The interestingly named Common Mouse-ear trails through short grass or scrambles low across open ground to cover quite large areas with its downy leaves, resembling the ears of mice, and its tiny star-like flowers blooming throughout spring and summer.
There are several kinds of Mouse-ear, including Field Mouse-ear (C.Arvense) which has larger petals, or Little Mouse Ear (C.Semidecandrum), with smaller petals, but this one is the commonest. It grows in abundance in cultivated land or grassland all over Scotland.
The stems are weak and sprawling, growing low then turning upright to support flowers. Stems are densely covered with downy hairs as are the leaves. Occasionally even the flowers can be stickily hairy, but then you may be looking at Sticky Mouse-ear (C.glomeratum), whose flowers are more clustered on shorter stalks.

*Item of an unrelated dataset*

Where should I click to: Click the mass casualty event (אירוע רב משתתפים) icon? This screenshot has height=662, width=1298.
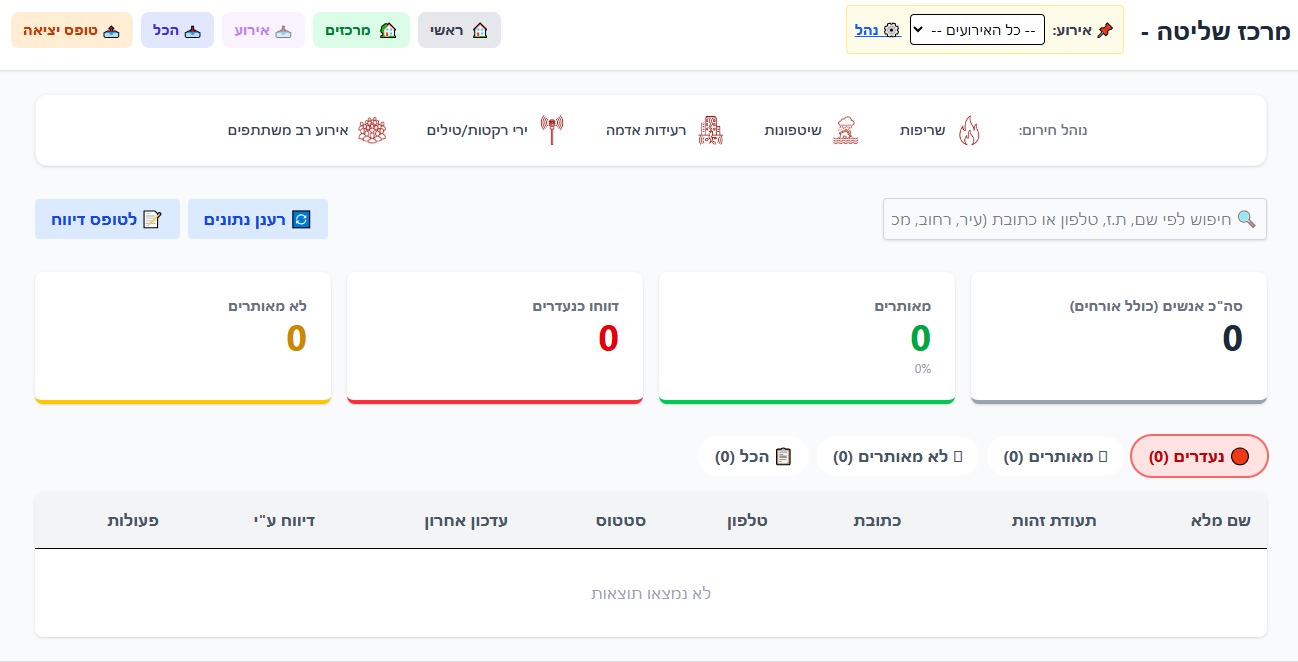click(372, 131)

The oval greyish-green leaves have white hairs, and are paired on opposite sides of the stem. They grow between 10 to 25mm long. Lower leaves are more spear-shaped and pointed while the upper leaves are blunt and ovoid, but all are sessile.

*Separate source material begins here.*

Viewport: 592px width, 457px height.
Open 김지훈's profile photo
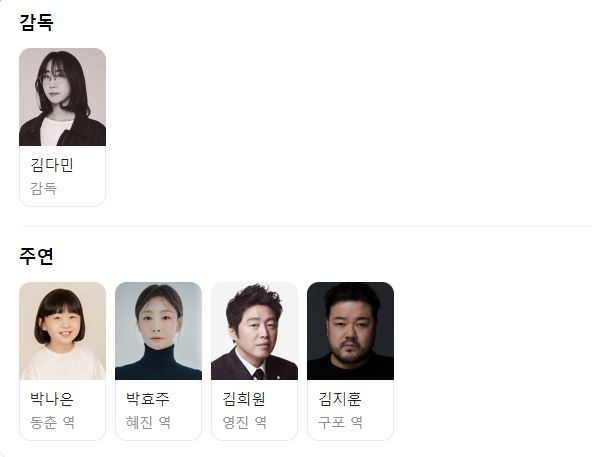click(x=350, y=331)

Flowers are white with 5 petals above 5 hairy sepals, equal in length to the petals. The petals are notched to about halfway down. 10 yellow-anthered stamens and 5 stigmas crowd in the centre of the flower. The flowers appear on widely branched heads and are about 7-10mm across.
The fruit is a long dry capsule with 10 teeth at the opening, and housing many reddish-brown, kidney-shaped seeds.